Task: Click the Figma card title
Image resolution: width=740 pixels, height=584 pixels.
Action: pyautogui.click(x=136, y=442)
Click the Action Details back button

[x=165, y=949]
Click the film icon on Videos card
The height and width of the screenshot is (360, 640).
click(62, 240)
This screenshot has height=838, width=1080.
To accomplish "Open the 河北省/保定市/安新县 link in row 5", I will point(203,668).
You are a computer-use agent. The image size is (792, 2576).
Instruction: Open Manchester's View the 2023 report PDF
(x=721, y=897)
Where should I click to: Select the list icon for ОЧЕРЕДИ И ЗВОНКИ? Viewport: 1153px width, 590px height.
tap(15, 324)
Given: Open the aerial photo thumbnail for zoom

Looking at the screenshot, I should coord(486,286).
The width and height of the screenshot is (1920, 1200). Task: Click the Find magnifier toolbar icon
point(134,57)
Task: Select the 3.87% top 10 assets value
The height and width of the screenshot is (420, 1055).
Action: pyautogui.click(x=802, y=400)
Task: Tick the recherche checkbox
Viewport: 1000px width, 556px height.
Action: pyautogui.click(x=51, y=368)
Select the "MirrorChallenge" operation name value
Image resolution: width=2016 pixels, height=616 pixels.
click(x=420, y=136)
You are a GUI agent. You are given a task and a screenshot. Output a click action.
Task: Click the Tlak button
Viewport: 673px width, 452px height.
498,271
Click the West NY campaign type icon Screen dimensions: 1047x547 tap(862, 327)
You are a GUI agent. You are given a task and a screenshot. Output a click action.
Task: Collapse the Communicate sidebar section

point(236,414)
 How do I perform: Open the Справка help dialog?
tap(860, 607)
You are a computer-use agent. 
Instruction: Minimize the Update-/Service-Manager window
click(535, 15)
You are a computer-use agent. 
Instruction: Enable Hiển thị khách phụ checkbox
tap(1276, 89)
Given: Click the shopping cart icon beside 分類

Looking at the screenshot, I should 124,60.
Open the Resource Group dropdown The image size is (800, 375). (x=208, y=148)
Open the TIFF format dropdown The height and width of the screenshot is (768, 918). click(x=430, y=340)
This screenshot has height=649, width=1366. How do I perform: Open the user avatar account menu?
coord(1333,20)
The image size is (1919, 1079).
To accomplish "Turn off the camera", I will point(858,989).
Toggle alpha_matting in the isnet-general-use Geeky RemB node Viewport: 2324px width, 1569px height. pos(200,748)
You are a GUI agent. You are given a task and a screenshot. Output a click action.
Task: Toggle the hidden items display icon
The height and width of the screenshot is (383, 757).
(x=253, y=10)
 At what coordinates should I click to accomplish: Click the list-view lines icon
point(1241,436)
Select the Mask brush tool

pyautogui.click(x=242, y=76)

────

> **REQUEST**: Turn all of the material above into a Markdown table with the columns "No." and "Text", putting each line in its own row and skipping blank lines.

> **FULL OUTPUT**:
| No. | Text |
|---|---|
| 1 | Task: Click the Figma card title |
| 2 | Image resolution: width=740 pixels, height=584 pixels. |
| 3 | Action: pyautogui.click(x=136, y=442) |
| 4 | Click the Action Details back button |
| 5 | [x=165, y=949] |
| 6 | Click the film icon on Videos card |
| 7 | The height and width of the screenshot is (360, 640). |
| 8 | click(62, 240) |
| 9 | This screenshot has height=838, width=1080. |
| 10 | To accomplish "Open the 河北省/保定市/安新县 link in row 5", I will point(203,668). |
| 11 | You are a computer-use agent. The image size is (792, 2576). |
| 12 | Instruction: Open Manchester's View the 2023 report PDF |
| 13 | (x=721, y=897) |
| 14 | Where should I click to: Select the list icon for ОЧЕРЕДИ И ЗВОНКИ? Viewport: 1153px width, 590px height. |
| 15 | tap(15, 324) |
| 16 | Given: Open the aerial photo thumbnail for zoom |
| 17 | Looking at the screenshot, I should coord(486,286). |
| 18 | The width and height of the screenshot is (1920, 1200). Task: Click the Find magnifier toolbar icon |
| 19 | point(134,57) |
| 20 | Task: Select the 3.87% top 10 assets value |
| 21 | The height and width of the screenshot is (420, 1055). |
| 22 | Action: pyautogui.click(x=802, y=400) |
| 23 | Task: Tick the recherche checkbox |
| 24 | Viewport: 1000px width, 556px height. |
| 25 | Action: pyautogui.click(x=51, y=368) |
| 26 | Select the "MirrorChallenge" operation name value |
| 27 | Image resolution: width=2016 pixels, height=616 pixels. |
| 28 | click(x=420, y=136) |
| 29 | You are a GUI agent. You are given a task and a screenshot. Output a click action. |
| 30 | Task: Click the Tlak button |
| 31 | Viewport: 673px width, 452px height. |
| 32 | 498,271 |
| 33 | Click the West NY campaign type icon Screen dimensions: 1047x547 tap(862, 327) |
| 34 | You are a GUI agent. You are given a task and a screenshot. Output a click action. |
| 35 | Task: Collapse the Communicate sidebar section |
| 36 | point(236,414) |
| 37 |  How do I perform: Open the Справка help dialog? |
| 38 | tap(860, 607) |
| 39 | You are a computer-use agent.  |
| 40 | Instruction: Minimize the Update-/Service-Manager window |
| 41 | click(535, 15) |
| 42 | You are a computer-use agent.  |
| 43 | Instruction: Enable Hiển thị khách phụ checkbox |
| 44 | tap(1276, 89) |
| 45 | Given: Click the shopping cart icon beside 分類 |
| 46 | Looking at the screenshot, I should 124,60. |
| 47 | Open the Resource Group dropdown The image size is (800, 375). (x=208, y=148) |
| 48 | Open the TIFF format dropdown The height and width of the screenshot is (768, 918). click(x=430, y=340) |
| 49 | This screenshot has height=649, width=1366. How do I perform: Open the user avatar account menu? |
| 50 | coord(1333,20) |
| 51 | The image size is (1919, 1079). |
| 52 | To accomplish "Turn off the camera", I will point(858,989). |
| 53 | Toggle alpha_matting in the isnet-general-use Geeky RemB node Viewport: 2324px width, 1569px height. pos(200,748) |
| 54 | You are a GUI agent. You are given a task and a screenshot. Output a click action. |
| 55 | Task: Toggle the hidden items display icon |
| 56 | The height and width of the screenshot is (383, 757). |
| 57 | (x=253, y=10) |
| 58 |  At what coordinates should I click to accomplish: Click the list-view lines icon |
| 59 | point(1241,436) |
| 60 | Select the Mask brush tool |
| 61 | pyautogui.click(x=242, y=76) |